● Passage shown:
DIY Barn Door Hardware

WARNING – long and picture heavy tutorial to follow!

Remember my last post and I said I had something BIG planned for this door?

Well that something big was to replace the existing door to leading to our laundry room with this beautiful door and mount it on sliding barn door track.  Here is what the door looked like previously (ignore the missing trim around the door – we removed it before I remembered to take the before picture).

The plan was/is to install 2 of these doors in our house.  But the price tag was far too high for me to swing…especially for 2 doors.  It’s been a while since I checked, but I think the cost would be around $350 per door just for the hardware.  After seeing that, I searched E-bay and Craig’s List for a bargain, but never found one.

A friend of mine came over for Super Bowl and I told her what I was looking for.  She told me about her neighbor who made  his own hardware for a door in his house.  I was skeptical so the very next day she went over to his house, e-mailed me a couple of pictures of his door and gave me his contact information.  I was blown away how good it looked!  So I contacted him and he told me roughly how he did it.

● Tasks:
**1.** Reproduce the barn door post, everything from "WARNING – long" down to "never found one.".
**2.** Answer these questions from the barn door post:
(a) Which room does the door lead to?
(b) Roughly how much would the hardware cost per door?
(c) Which two sites were searched for a bargain?
**3.** Extend the barn door post beyond its final sentence.

● Stored records:
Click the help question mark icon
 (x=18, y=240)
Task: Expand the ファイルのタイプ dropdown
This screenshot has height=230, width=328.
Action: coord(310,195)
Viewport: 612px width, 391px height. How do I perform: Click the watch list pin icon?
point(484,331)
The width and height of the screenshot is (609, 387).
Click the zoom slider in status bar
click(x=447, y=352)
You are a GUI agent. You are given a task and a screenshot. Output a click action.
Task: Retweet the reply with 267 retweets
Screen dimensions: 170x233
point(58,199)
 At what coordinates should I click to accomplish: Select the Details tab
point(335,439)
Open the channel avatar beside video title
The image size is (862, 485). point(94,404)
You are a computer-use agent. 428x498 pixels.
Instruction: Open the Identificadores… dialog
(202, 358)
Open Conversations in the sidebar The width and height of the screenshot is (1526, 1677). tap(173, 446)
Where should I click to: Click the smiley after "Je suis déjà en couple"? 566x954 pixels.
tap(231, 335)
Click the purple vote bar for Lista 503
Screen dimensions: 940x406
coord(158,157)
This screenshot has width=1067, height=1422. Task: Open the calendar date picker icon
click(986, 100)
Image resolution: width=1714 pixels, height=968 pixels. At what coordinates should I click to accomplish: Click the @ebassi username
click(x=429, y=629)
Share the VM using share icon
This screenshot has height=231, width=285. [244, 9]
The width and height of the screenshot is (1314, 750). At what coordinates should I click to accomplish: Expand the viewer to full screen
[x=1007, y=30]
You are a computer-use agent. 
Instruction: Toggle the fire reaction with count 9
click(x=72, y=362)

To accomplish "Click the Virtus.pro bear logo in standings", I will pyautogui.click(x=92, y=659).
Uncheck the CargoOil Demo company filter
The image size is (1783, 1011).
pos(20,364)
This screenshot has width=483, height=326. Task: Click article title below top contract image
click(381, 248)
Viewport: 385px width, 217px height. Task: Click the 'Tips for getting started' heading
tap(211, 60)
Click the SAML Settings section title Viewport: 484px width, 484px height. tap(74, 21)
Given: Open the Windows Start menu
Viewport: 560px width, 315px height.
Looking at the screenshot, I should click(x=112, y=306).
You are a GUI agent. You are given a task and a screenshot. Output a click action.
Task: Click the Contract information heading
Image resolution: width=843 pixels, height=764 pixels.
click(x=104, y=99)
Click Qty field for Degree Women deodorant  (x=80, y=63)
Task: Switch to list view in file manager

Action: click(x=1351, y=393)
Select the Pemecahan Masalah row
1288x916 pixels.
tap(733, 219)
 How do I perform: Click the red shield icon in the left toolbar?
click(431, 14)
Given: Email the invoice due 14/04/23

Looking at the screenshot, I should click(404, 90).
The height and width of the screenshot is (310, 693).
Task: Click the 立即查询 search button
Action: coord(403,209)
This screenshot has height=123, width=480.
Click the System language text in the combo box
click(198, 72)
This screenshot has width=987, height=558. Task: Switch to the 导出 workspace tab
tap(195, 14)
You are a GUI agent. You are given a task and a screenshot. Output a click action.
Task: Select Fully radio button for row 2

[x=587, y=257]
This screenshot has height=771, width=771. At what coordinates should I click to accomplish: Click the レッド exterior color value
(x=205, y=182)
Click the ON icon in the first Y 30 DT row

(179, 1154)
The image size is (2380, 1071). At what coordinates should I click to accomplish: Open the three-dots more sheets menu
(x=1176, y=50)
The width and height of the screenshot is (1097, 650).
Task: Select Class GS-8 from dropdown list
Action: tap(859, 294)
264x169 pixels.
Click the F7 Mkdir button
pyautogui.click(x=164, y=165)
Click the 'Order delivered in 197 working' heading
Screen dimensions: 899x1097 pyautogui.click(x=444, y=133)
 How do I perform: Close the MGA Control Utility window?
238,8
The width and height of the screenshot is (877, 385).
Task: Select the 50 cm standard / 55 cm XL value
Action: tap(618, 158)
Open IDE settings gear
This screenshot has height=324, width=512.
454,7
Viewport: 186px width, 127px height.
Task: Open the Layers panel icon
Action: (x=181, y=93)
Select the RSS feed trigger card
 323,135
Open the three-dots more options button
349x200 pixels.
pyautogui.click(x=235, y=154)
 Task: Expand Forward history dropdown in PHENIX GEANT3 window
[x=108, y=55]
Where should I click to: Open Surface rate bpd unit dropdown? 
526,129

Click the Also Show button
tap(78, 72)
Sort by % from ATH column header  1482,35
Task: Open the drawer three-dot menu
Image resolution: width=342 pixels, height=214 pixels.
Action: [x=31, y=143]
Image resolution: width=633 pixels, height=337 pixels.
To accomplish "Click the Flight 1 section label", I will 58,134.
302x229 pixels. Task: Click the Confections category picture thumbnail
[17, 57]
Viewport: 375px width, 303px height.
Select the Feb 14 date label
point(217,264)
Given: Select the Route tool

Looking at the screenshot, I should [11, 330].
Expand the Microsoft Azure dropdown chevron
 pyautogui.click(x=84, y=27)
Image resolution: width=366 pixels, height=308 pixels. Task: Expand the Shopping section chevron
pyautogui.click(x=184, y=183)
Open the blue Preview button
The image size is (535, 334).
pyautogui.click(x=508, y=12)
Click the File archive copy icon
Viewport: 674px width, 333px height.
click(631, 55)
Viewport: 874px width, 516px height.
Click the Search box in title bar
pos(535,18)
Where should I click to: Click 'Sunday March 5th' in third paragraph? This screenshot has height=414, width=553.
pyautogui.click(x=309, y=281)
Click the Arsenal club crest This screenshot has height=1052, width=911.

● Answers to the problems:
**1.**
WARNING – long and picture heavy tutorial to follow!

Remember my last post and I said I had something BIG planned for this door?

Well that something big was to replace the existing door to leading to our laundry room with this beautiful door and mount it on sliding barn door track.  Here is what the door looked like previously (ignore the missing trim around the door – we removed it before I remembered to take the before picture).

The plan was/is to install 2 of these doors in our house.  But the price tag was far too high for me to swing…especially for 2 doors.  It’s been a while since I checked, but I think the cost would be around $350 per door just for the hardware.  After seeing that, I searched E-bay and Craig’s List for a bargain, but never found one.

**2.**
(a) The laundry room.
(b) Around $350.
(c) E-bay and Craig's List.

**3.**
First of all you need to find a door that is bigger than your door opening.  Antique pocket doors work great, but unless you get lucky you’ll pay a high price for those.  My sister found me 2 doors at an estate sale for $10 each.  At the time, I was looking for doors for my desk made out of doors (seen here).  But when I saw how nice the doors were (with the hardware intact) and how big they were, I saved them for the barn door project.

I didn’t get a very good before picture did I?  Oh well here is one of them in the garage getting ready to be stripped.  But first I had to remove the hardware.  Isn’t it gorgeous?

While I worked on the door, my husband work on removing the trim around the door, repairing the wall behind the trim, and working on the hardware.

After much debate between the 2 of us as to what we wanted to do about the condition of the wall behind the trim, we finally decided we wanted to go the easy route.  Rather than take the time to repair with sheet-rock, we went to the hardware store and purchased a single piece of lattice that was wide enough to cover the opening.  We got 22 feet of lattice for $14.74 .  We sanded down the wall around the opening, installed the trim and once we painted the wall (and trim) it is barely noticeable.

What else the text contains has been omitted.